La application de photographies est très claire en ce qui concerne ses directives pour la communauté : il est interdit de proposer, de vendre ou d’acheter certaines substances, même si elles sont légales dans leur région. C’est pourquoi certaines images sont souvent évitées : la fumée, ou tout simplement fumer, les promotions… Le fait d’ajouter des photos de graines de cannabis vendues dans un Growshop ou un dispensaire, sans donner plus de détails sont généralement une bonne alternative aussi sur d’autres réseaux sociaux, comme nous allons le voir ci-dessous.

Des problèmes aussi sur YouTube

Les problèmes sont également arrivés jusqu’à d’autres plateformes de contenu, comme YouTube. L’intérêt de plus en plus important pour le cannabis a fait que de nombreuses personnes utilisent leurs vidéos comme une façon de partager leurs techniques de culture ou d’exprimer leurs idées sur la plante. Certains experts en la matière ayant commencé sur d’autres plateformes ont voulu s'y essayer, car le contenu pouvait être monétisé grâce au système de publicité de Google.

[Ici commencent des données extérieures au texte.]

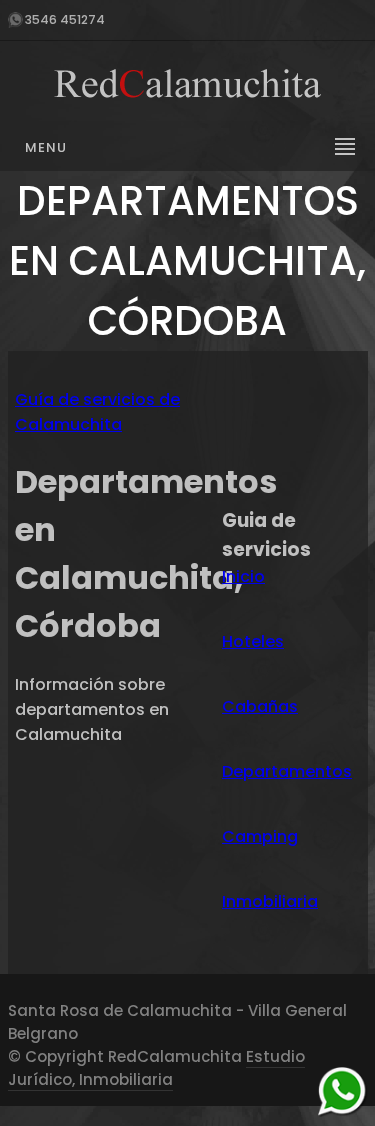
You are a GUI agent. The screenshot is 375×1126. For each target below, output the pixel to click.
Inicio (243, 576)
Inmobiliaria (270, 901)
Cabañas (260, 706)
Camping (260, 836)
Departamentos (287, 771)
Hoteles (253, 641)
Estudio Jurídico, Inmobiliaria (156, 1068)
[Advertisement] (291, 433)
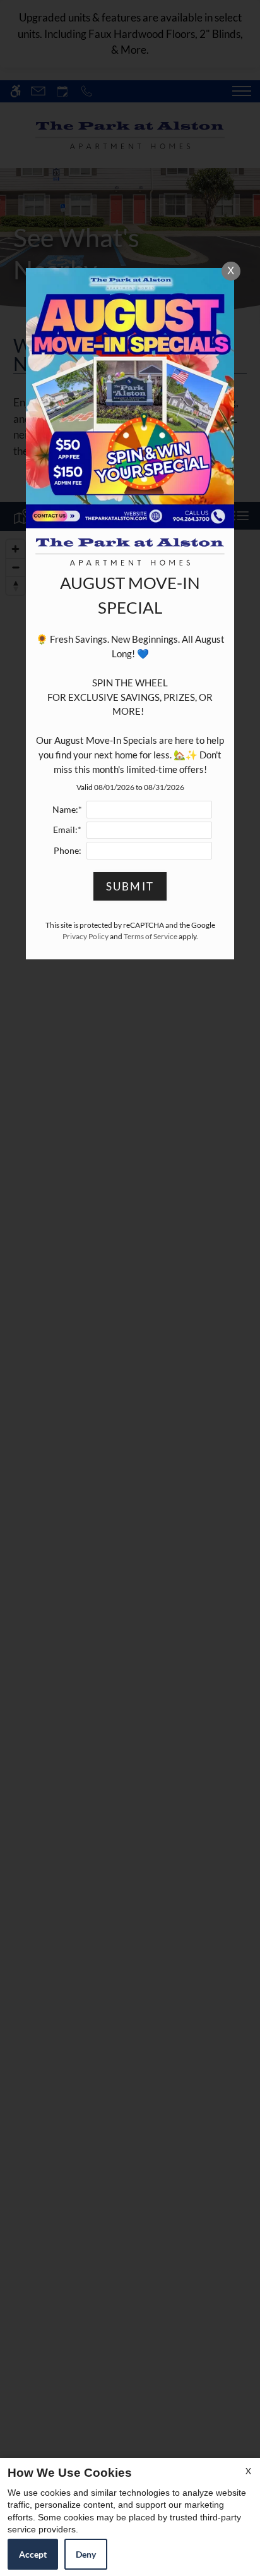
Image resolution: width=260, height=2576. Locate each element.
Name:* (67, 810)
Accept (33, 2554)
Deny (86, 2554)
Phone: (67, 851)
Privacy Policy (85, 936)
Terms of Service (150, 936)
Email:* (67, 830)
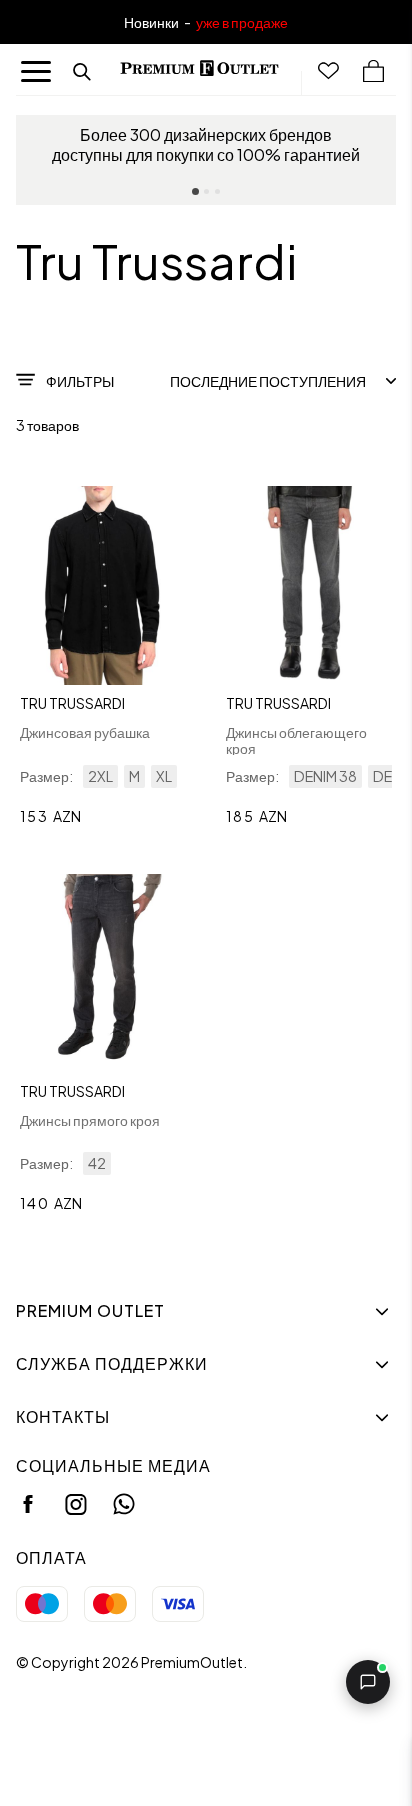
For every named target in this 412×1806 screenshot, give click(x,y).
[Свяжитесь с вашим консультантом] (368, 1682)
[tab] (195, 191)
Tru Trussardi (72, 703)
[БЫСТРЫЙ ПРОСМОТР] (103, 585)
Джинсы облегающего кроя (296, 740)
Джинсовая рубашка (85, 732)
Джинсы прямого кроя (90, 1120)
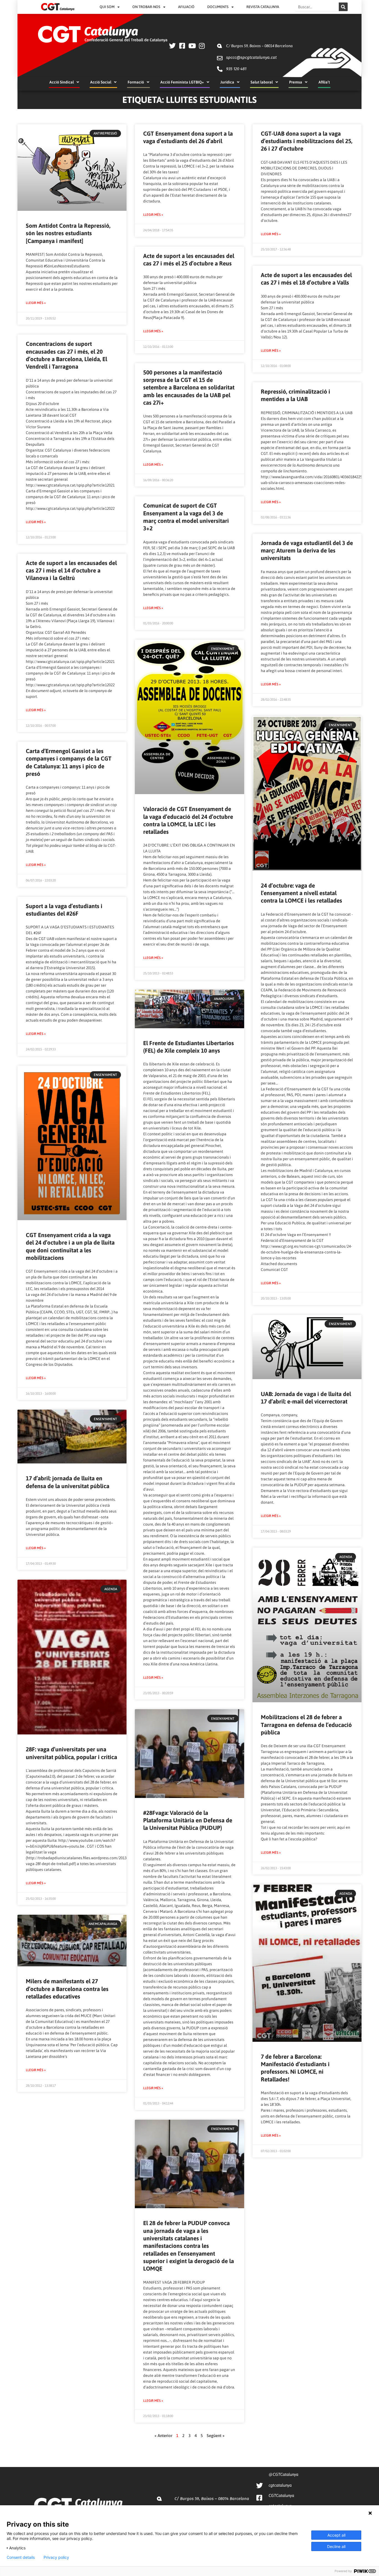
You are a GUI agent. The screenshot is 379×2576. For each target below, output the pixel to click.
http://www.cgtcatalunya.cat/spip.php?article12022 (70, 508)
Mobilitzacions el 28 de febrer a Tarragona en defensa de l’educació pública (306, 1725)
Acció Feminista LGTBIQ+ (182, 82)
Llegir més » (36, 303)
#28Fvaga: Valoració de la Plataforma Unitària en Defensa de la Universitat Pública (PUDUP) (187, 1820)
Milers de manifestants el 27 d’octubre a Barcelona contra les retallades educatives (67, 1989)
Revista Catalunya (262, 7)
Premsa (295, 82)
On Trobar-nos (146, 7)
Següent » (215, 2435)
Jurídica (227, 82)
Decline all (336, 2546)
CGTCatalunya (281, 2495)
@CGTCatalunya (283, 2474)
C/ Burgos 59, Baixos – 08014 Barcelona (259, 46)
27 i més (97, 810)
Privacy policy (56, 2557)
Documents (218, 7)
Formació (136, 82)
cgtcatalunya (280, 2485)
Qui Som (107, 7)
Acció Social (100, 82)
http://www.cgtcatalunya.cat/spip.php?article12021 (70, 485)
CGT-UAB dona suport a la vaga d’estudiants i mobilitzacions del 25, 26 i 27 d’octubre (306, 141)
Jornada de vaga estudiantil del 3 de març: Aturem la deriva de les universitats (307, 550)
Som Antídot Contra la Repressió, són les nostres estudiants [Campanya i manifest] (68, 233)
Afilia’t (324, 82)
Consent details (21, 2557)
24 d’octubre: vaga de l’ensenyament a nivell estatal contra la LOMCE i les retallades (301, 893)
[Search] (343, 6)
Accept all (336, 2535)
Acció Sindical (61, 82)
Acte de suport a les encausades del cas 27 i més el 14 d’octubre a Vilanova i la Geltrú (71, 570)
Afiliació (186, 7)
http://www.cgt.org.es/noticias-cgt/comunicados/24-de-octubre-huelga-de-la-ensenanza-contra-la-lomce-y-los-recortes (306, 1252)
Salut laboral (262, 82)
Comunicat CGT (274, 1269)
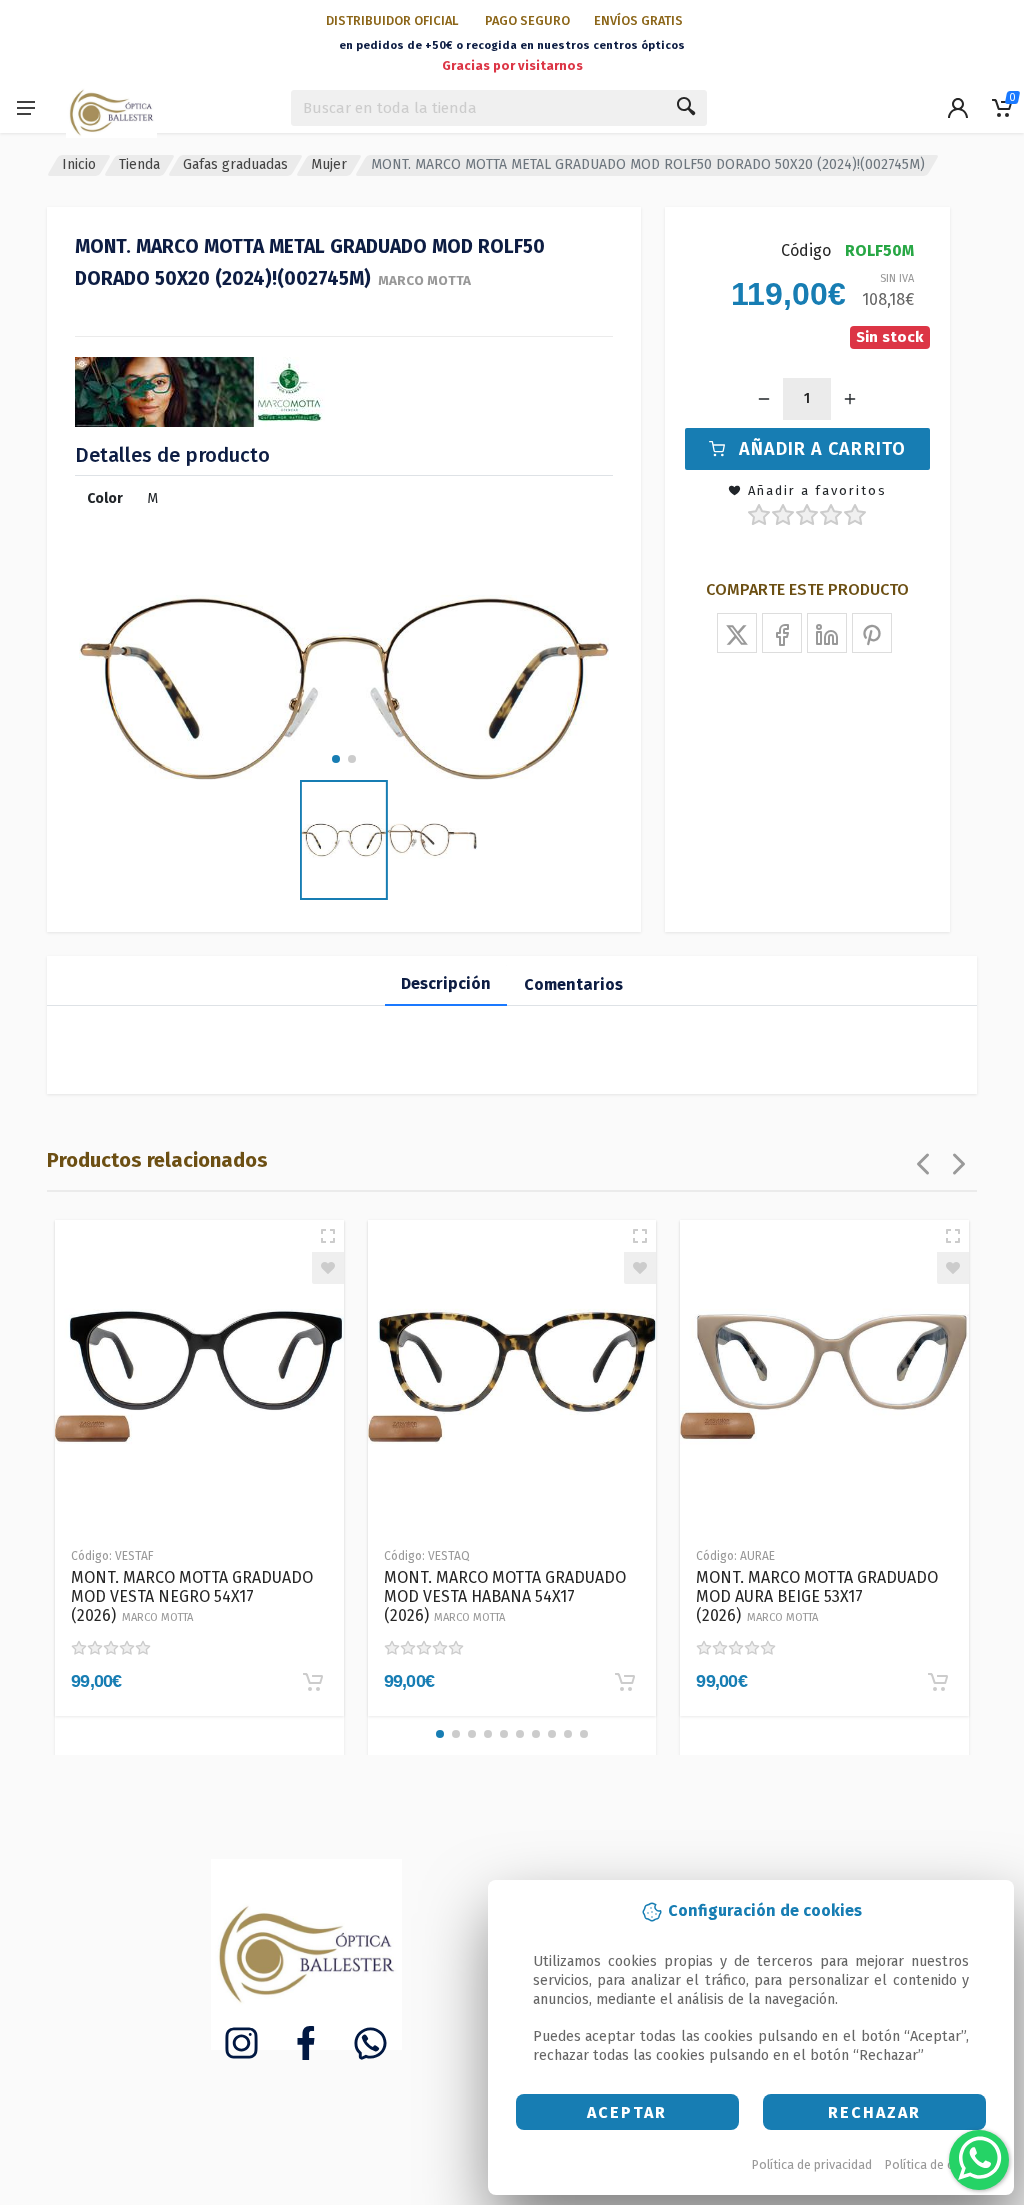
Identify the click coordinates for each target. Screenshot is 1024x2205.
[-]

Cependant, il y a eu certains changements dans leur politique : désormais, les vidéos sur le cannabis sont considérées comme des contenus sensibles pour les publicitaires, qui sont ceux qui placent les publicités et grâce auxquelles ils pourront ensuite récupérer une partie des revenus. De plus, selon certains médias cannabiques, l’algorithme a été modifié afin que le contenu soit plus dur à trouver ou à voir.

De cette façon, il y a moins d’argent à redistribuer, mais les vidéos sur le sujet sont toujours aussi nombreuses, car ces blogguers ne veulent pas jeter l’éponge. Et ça aide énormément que nombre d’entre eux aient des milliers ou des millions de followers, comme StrainCentral (avec 481 000 abonnés), avec un fort penchant éducatif, ou encore CustomGrow420 (1,4 millions). Donc, en laissant de côté les algorithmes et les programmes de monétisation, il n’y a généralement pas de censure du contenu.

Comment lutter contre les interdictions ?

Certains professionnels du marketing digital pensent que la situation de la publicité cannabique ne s’améliorera pas, et qu’elle pourrait même empirer si les mêmes restrictions sont appliquées aux Etats-Unis qu’avec l’industrie du tabac. Cependant, mis à part ce que nous avons commenté précédemment sur Instagram ou Snapchat, il existe certaines astuces que les marques utilisent déjà pour poursuivre leur activité sur les réseaux sociaux.

Twitter devient une véritable zone de pêche pour un bon nombre d’entre elles grâce à leur politique plus permissive. Dans leurs messages courts vous pouvez partager des données, des posts, des images… Et à cela vous pouvez ajouter la politique de l’entreprise qui est assez vague, et qui encourage à créer et à partager des idées et des informations en temps réel. À l’heure d’ajouter des publicités, vous pouvez le faire sur des informations ou des événements, mais pas sur des produits cannabiques. 

La même chose pour Facebook. L’industrie a déjà compris qu’en fonction du pays ou de la région, le cannabis est autorisé, et qu’il est préférable de ne pas promouvoir les équipements, les photos de cannabis, les têtes ou les produits. C’est pourquoi ce n’est pas la meilleure plateforme pour acheter des espaces publicitaires. Partager des informations ou des posts ne devrait pas vous créer de problèmes. Dans sa politique de publicités interdites, Facebook explique que ces messages ne peuvent encourager la vente, la prescription ou l’usage de substances illégales (bien qu’une nouvelle fois, elles soient légales dans une région bien précise). Les photos de joints ou de bangs sont aussi interdites.

Si les réseaux sociaux continuent de rendre la vie difficile à l’industrie cannabique, il restera toujours l’option des newsletters ou des sites internet eux-mêmes. Mais l’idéal serait évidemment que les entreprises technologiques se montrent plus réceptives à ce changement inarrêtable. Cependant, il semblerait que tout cela ne soit possible que lorsque la légalisation massive ira de l’avant.